18/08/2012 - Scene da Baywatch in Cina
Sta suscitando polemiche in Cina un parco di divertimenti acquatico di Guangzhou, la ex Canton, che ha offerto di pagare alle donne bagnino uno stipendio tre volte superiore al normale se accettano di lavorare indossando un succinto bikini. Lo riferisce lo Shanghai Daily.
L’ANNUNCIO - Alcuni giorni fa su un giornale locale di Guangzhou era apparsa una inserzione del parco che annunciava di stare ricercando personale di sesso femminile dichiarandosi disposto a pagare fino a 10.000 yuan a persona al mese (circa 1200 euro), mettendo pero’ tra le condizioni la disponibilita’ a lavorare indossando un bikini. Lo stipendio medio di un bagnino e’ di circa 3000 yuan (poco piu’ di 300 euro) e la maggior parte dei bagnini sono di sesso maschile. Le poche bagnine esistenti indossano un casto costume intero.
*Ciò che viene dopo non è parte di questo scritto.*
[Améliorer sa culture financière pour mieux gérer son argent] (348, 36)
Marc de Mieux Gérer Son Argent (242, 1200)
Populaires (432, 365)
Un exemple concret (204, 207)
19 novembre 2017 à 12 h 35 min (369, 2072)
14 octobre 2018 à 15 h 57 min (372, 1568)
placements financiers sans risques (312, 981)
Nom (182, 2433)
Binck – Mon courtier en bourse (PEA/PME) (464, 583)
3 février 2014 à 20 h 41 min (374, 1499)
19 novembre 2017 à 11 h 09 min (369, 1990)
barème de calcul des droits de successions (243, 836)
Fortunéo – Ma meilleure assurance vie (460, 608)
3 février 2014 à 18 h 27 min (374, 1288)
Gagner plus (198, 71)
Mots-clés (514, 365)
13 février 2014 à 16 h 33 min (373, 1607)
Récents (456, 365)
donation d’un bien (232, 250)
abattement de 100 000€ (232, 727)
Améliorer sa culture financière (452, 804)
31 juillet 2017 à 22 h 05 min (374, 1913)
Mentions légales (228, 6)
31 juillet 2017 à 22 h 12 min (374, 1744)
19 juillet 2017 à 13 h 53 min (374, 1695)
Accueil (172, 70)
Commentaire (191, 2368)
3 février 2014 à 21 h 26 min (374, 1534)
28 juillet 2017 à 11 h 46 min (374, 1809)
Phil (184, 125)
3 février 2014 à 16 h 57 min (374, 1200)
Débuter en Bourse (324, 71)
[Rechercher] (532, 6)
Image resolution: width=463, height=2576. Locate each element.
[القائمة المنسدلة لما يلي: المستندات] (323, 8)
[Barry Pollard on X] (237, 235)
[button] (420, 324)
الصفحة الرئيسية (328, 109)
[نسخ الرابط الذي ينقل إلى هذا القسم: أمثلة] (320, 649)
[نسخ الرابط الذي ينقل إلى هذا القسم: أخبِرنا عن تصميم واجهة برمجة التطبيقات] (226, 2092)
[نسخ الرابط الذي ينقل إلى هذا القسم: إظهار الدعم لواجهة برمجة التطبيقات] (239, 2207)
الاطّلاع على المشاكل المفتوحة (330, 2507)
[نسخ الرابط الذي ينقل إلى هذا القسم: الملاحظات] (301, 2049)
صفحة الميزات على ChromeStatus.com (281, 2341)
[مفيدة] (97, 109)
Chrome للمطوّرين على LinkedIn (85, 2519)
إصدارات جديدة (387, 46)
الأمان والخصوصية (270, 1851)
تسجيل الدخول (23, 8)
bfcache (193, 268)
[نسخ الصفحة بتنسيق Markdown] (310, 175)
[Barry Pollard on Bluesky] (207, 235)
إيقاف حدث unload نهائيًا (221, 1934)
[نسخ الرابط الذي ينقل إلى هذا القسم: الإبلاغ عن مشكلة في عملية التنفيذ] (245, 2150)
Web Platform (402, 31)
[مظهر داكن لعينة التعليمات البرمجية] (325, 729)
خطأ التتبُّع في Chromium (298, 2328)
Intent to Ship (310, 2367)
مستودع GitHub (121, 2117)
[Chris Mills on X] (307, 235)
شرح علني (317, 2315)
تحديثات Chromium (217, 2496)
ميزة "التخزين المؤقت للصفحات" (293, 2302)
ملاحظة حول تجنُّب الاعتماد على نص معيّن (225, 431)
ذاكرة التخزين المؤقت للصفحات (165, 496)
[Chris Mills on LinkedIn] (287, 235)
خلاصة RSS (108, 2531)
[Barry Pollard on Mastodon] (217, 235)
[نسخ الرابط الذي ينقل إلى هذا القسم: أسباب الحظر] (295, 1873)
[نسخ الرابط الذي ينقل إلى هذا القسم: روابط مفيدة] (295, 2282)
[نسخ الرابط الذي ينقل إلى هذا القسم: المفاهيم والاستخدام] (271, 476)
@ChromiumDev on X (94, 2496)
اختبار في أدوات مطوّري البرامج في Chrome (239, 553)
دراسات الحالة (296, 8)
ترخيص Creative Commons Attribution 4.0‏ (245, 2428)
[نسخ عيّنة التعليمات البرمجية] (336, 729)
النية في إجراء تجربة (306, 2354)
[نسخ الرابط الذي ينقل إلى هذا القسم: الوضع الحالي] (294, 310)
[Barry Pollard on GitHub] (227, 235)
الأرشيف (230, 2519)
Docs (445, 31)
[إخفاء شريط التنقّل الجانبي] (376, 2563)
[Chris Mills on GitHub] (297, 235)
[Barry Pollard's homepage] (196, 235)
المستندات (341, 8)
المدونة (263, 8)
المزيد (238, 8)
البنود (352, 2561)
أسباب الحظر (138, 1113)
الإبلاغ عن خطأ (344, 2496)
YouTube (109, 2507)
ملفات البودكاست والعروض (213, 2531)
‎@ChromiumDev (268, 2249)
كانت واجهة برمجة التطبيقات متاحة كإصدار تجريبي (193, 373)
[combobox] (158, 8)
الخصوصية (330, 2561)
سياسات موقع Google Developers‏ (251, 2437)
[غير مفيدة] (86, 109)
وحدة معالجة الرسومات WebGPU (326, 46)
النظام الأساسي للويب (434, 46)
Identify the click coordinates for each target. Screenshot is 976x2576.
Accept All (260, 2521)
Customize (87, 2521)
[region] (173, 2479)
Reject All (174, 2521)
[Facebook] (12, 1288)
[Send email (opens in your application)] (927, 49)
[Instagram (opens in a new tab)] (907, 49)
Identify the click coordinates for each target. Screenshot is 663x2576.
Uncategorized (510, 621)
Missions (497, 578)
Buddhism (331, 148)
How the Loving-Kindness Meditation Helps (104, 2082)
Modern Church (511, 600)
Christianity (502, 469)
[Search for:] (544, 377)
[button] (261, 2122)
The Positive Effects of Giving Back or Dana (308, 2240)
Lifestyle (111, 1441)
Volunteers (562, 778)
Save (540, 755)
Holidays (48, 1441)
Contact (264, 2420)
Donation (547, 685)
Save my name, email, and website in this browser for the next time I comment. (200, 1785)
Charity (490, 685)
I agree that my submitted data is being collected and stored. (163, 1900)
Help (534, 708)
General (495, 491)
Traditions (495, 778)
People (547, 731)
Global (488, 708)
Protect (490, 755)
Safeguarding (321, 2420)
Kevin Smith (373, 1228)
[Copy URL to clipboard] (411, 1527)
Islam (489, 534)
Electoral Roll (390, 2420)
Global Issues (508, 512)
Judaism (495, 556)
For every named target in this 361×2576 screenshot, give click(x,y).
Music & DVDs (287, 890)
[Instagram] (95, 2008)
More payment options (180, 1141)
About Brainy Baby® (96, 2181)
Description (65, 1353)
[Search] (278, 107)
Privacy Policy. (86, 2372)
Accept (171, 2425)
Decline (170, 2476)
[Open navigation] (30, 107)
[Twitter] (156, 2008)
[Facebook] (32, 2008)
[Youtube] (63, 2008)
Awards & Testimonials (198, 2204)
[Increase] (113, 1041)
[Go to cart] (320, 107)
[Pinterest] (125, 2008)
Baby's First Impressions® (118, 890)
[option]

PORNOBAGNINE - Molti gli utenti che hanno commentato in rete la notizia. Alcuni, piu’ conservatori, hanno definito ‘pornografica’ l’iniziativa, altri, in tono piu’ giocoso, hanno scritto di non vedere l’ora di essere salvati dalle nuove bagnine. I responsabili del parco hanno fatto sapere che le donne bagnino sono molto poche, per cui per incentivarle occorre pagarle di piu’. A proposito poi del bikini, hanno detto che ‘in questo modo sono anche piu’ libere e possono nuotare piu’ velocemente’. (ANSA)

































“A proposito poi del bikini, hanno detto che ‘in questo modo sono anche piu’ libere e possono nuotare piu’ velocemente”; strano che le nuotatrici professioniste non se ne siano rese conto ed alle olimpiadi abbiano tutte indossato dei lenti costumi interi…
purtroppo… il cio è troppo puritano per permettere alle nuotatrici di nuotare nude, ma confido in rio 2016
E’ solo per evitare che al momwnto del tuffo rimangano con le tette di fuori.
magari!!!
ma scusa, se vuoi vedere un paio di tette, non fai prima a metterti nuda davanti ad uno specchio?